Eh non. J’étais psychologiquement mal à l’aise, j’avais horreur des groupes importants, du bruit, de l’agitation des autres enfants. Être comparée aux autres aussi me faisait horreur, surtout quand l’institutrice passait du temps à expliquer longuement à ceux et celles qui comprenaient lentement, et que je m’ennuyais. Quand elle passait sans voir mon doigt levé pour répondre (et c’était souvent), et allait donner la parole à un cancre à qui il fallait arracher mot à mot une bribe d’esquisse de réponse, cela me semblait injuste… C’était pourtant son métier d’encourager tous les élèves à participer! Et si je comprenais sans qu’on ait besoin de me faire un dessin, c’était tant mieux, autant de travail en moins pour elle!
Bref, je percevais l’école comme un endroit truffé de périls, d’injustice et de temps perdu. Il me semblait que j’apprendrais plus vite seule avec un livre que forcée de m’enfermer toute la journée dans une classe avec 25 autres gamins.
Comme on s’en doute, j’ai survécu. Pas que j’ai cessé de ressentir du malaise, non. Mais j’ai trouvé des façons de m’adapter. Par exemple, j’ai cessé de me formaliser si mon voisin voulait copier sur moi: je ne ressentais plus l’injustice de la chose, mais trouvais désormais de l’avantage à le voir ainsi occupé tranquillement, sans m’embêter. Même, je lui facilitais l’opération. (C’était sans danger.
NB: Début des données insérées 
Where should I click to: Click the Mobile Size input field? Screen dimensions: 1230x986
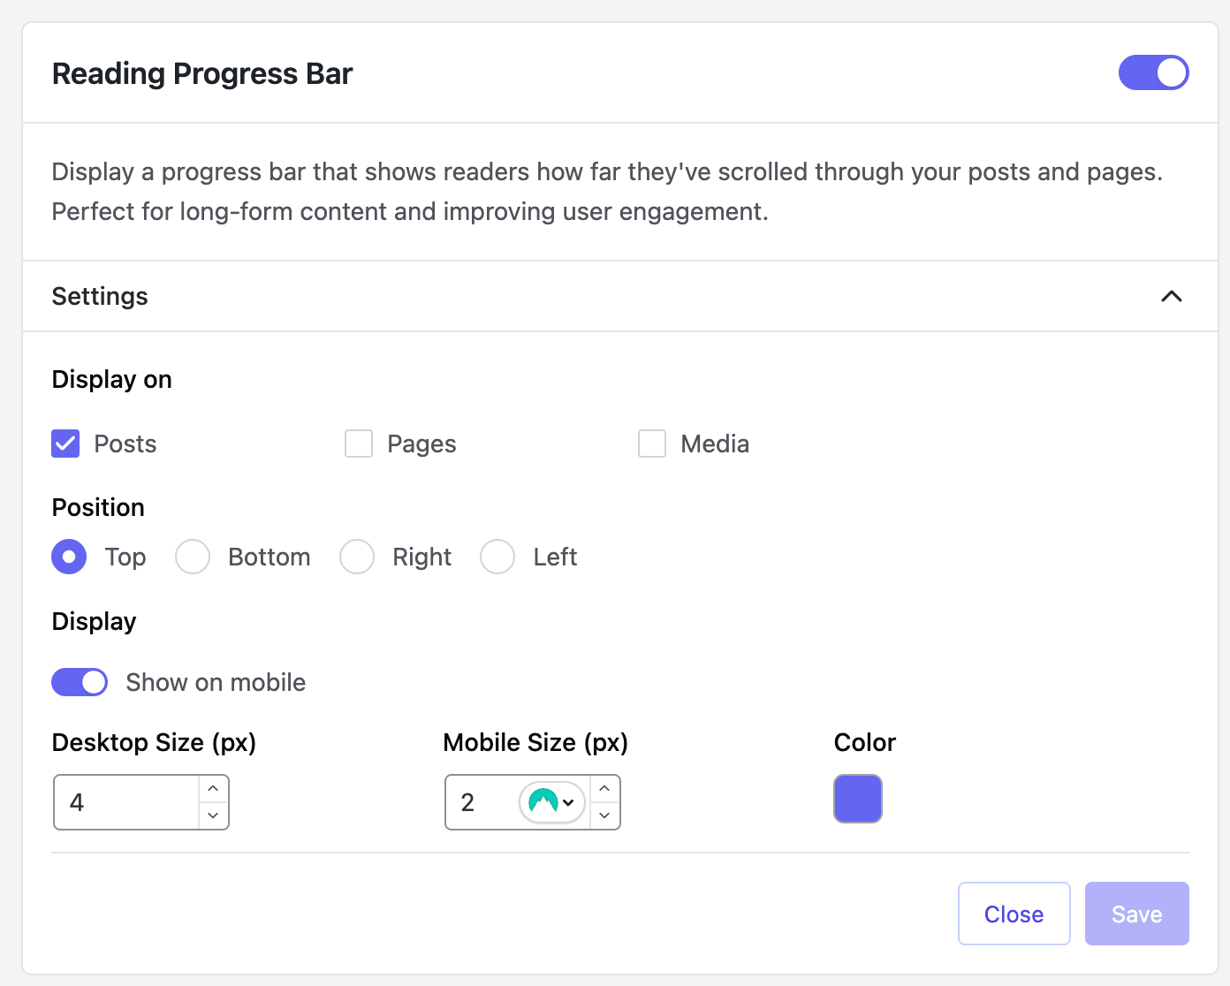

Les profs gardaient à l’œil les élèves agités, pas les bons élèves ni les copieurs discrets.)
Pourquoi je raconte ces anecdotes, qui n’ont guère de valeur que comme donnée ponctuelle dans un vaste ensemble d’observations sur l’école et la société?
Mais pour illustrer ce que je disais plus haut: il n’y a pas qu’une cause unique, forcément sociale, au malaise du matin d’école; n’étudier que les chiffres d’une catégorie sociale (ici, les élèves de milieux populaires) risque de masquer la complexité des problèmes désignés sous l’expression «échec scolaire» ou «mal-être à l’école.» Par exemple, tous les enfants n’apprennent pas de la même manière, mais l’école privilégie certains modes d’apprentissages et pas d’autres.
Pour agir, il faut comprendre. Pour comprendre, il faut regarder la totalité du phénomène.
D’autant que l’échec scolaire est par excellence un phénomène relatif: il s’agit d’un échec par rapport à l’ensemble de la population, ou par rapport à une moyenne… Et on peut rappeler que l’expression «échec scolaire» ne désignera pas la même chose dans tous les milieux sociaux. Mais ceux qui ont les moyens dépensent pas exemple des fortunes en cours particuliers, séjours culturels, écoles privées, etc., pour essayer de s’en prémunir.
Mais cela ne veut pas dire que leurs enfants n’ont pas de «problèmes» à l’école, justement. Sinon, ce ne serait pas un marché si florissant.